Identification of the Ferroptosis-Related Long Non-Coding RNAs Signature to Improve the Prognosis Prediction in patients with NSCLC

Abstract

\n Background: Non-small cell lung cancer (NSCLC) is the most prevalent type of lung carcinoma with an unfavorable prognosis. Ferroptosis, a novel iron-dependent programmed cell death, is involved in the development of multiple cancers. Of note, the prognostic value of ferroptosis-related lncRNAs in NSCLC remains uncertain. Methods: Gene expression profiles and clinical information of NSCLC were retrieved from the TCGA database. Ferroptosis-related genes (FRGs) were explored in the FerrDb database and ferroptosis-related lncRNAs (FRGs-lncRNAs) were identified by the correlation analysis and the LncTarD database.

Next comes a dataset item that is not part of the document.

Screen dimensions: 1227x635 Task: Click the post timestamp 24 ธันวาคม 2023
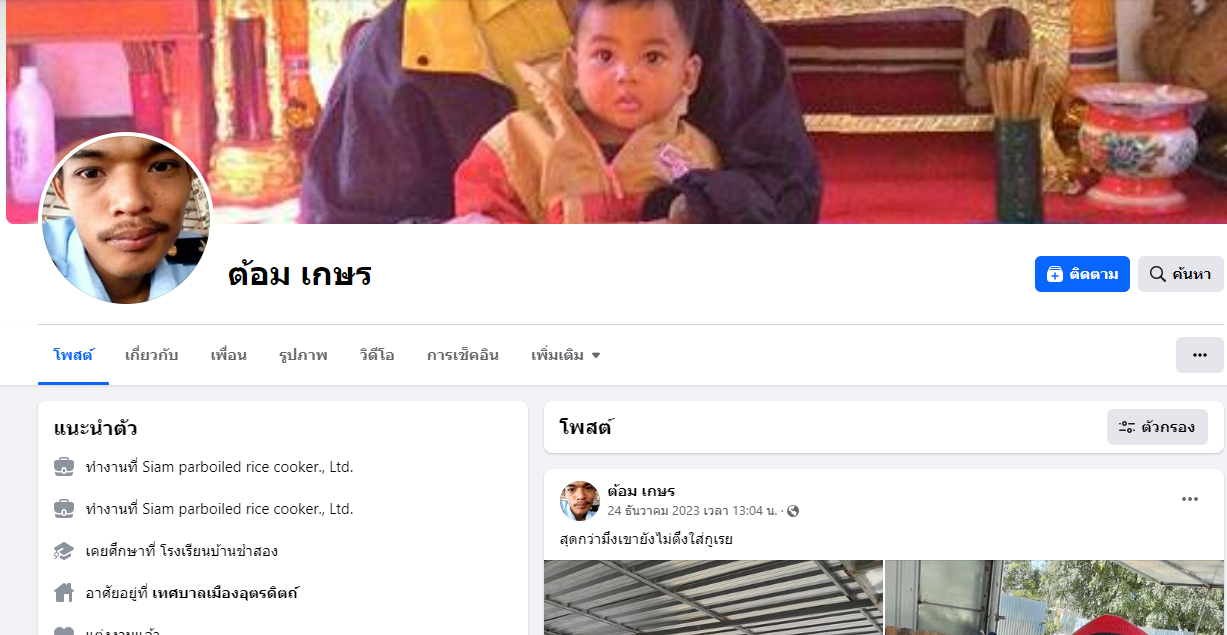click(691, 511)
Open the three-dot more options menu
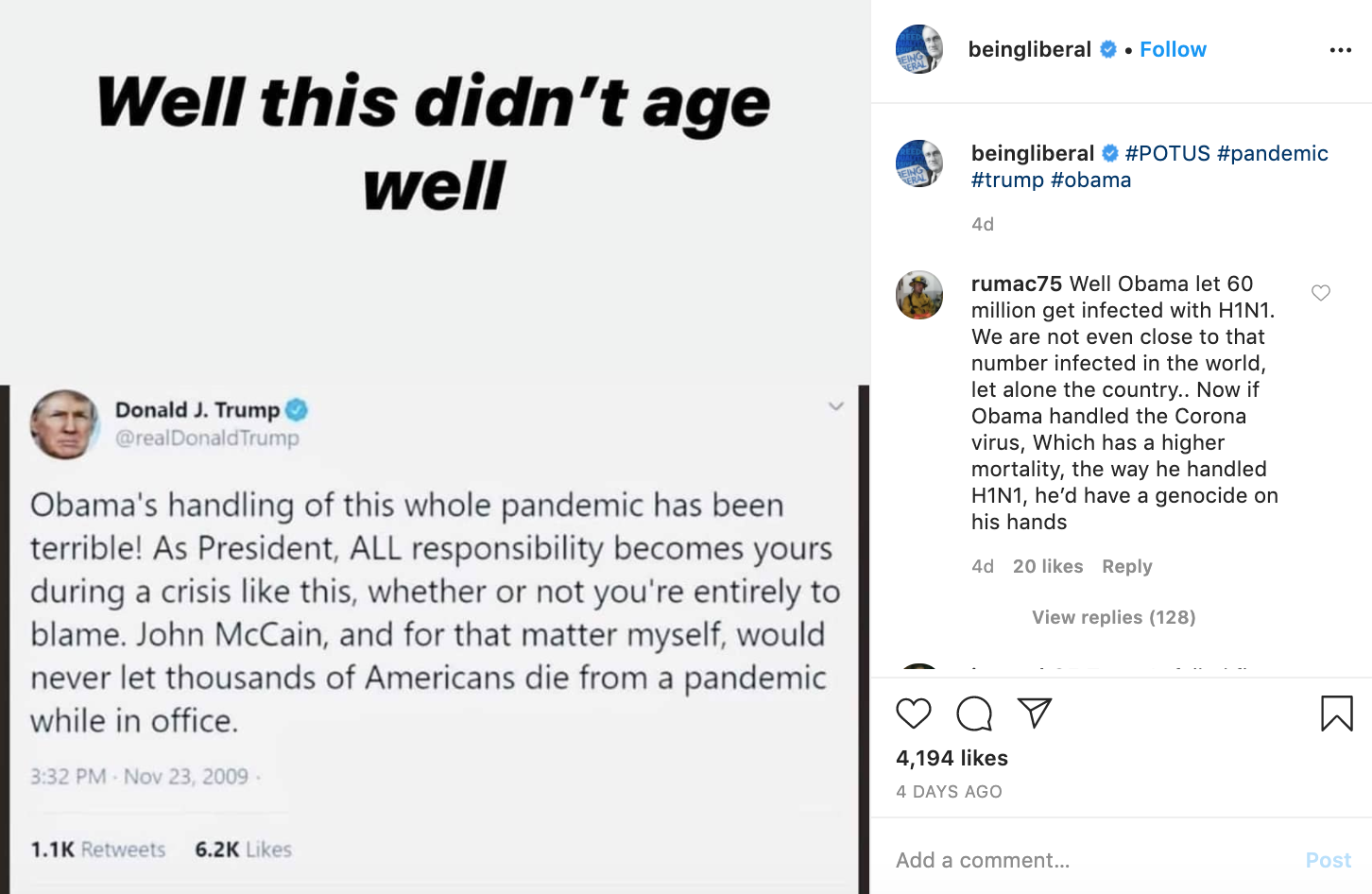Screen dimensions: 1372x894 [x=1341, y=50]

Next, The differentially expressed FRGs-lncRNAs were screened and FRGs-lncRNAs associated with the prognosis were explored by univariate Cox regression analysis and Kaplan-Meier survival analysis. Then, an FRGs-lncRNAs signature was constructed by the Lasso-penalized Cox model in the training cohort and verified by internal and external validation. Finally, the potential correlation between risk score, immune response, and chemotherapeutic sensitivity was further investigated.Results: 129 lncRNAs with a potential regulatory relationship with 59 differentially expressed FRGs were found in NSCLC and 10 FRGs-lncRNAs associated with the prognosis of NSCLC were identified (P<0.05). 9 prognostic-related FRGs-lncRNAs (AQP4-AS1, DANCR, LINC00460, LINC00892, LINC00996, MED4-AS1, SNHG7, UCA1, and WWC2-AS2) were used to construct the prognostic model and stratify patients with NSCLC into high- and low-risk groups. Kaplan-Meier analysis demonstrated a worse outcome in patients with high risk (P<0.05). Moreover, a good predictive capacity of this signature in predicting NSCLC prognosis was confirmed by the ROC curve analysis. Additionally, 45 immune checkpoint genes and 8 m6A-related genes were found differentially expressed in the two risk groups, and the sensitivity of 28 chemotherapeutics were identified to be correlated with the risk score. Conclusion: A novel FRGs-lncRNAs signature was successfully constructed, which may contribute to improving the management strategies of NSCLC.